### EXERCISE DIRECTIONS:
Give back each line of the material that contains the word "screenshot".
<<<<
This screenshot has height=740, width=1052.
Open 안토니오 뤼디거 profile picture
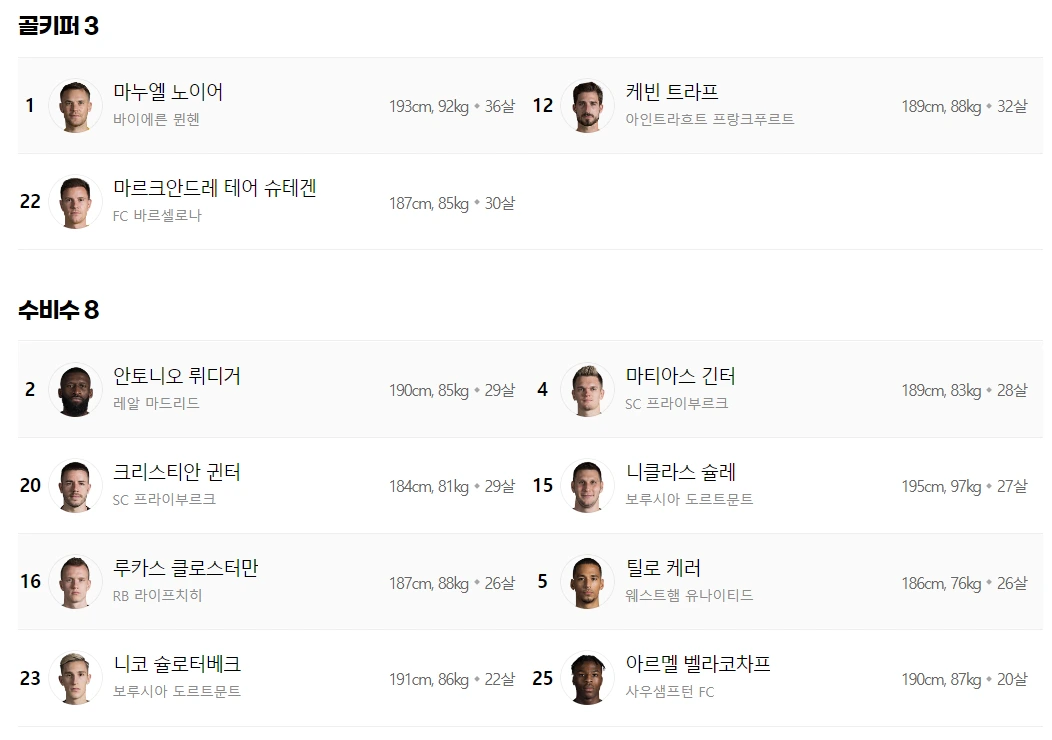[x=75, y=390]
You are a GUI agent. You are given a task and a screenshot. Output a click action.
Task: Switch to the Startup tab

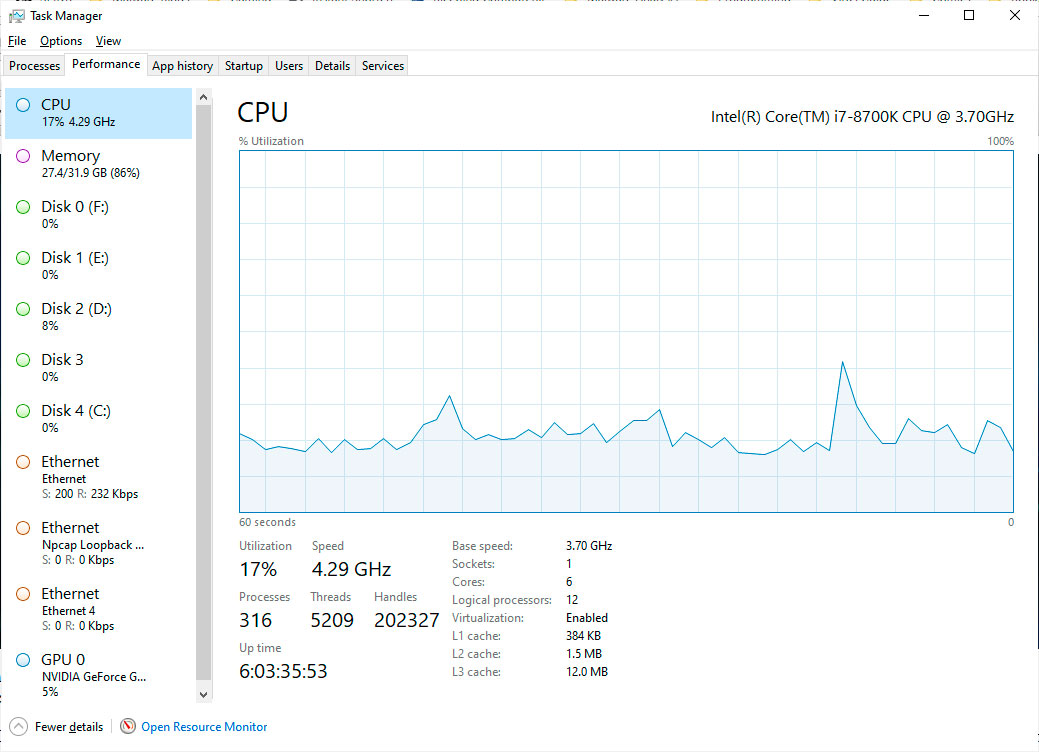[x=243, y=65]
>>>>
### COMPLETED EXERCISE:
This screenshot has height=740, width=1052.
You are a GUI agent. You are given a task and a screenshot. Output a click action.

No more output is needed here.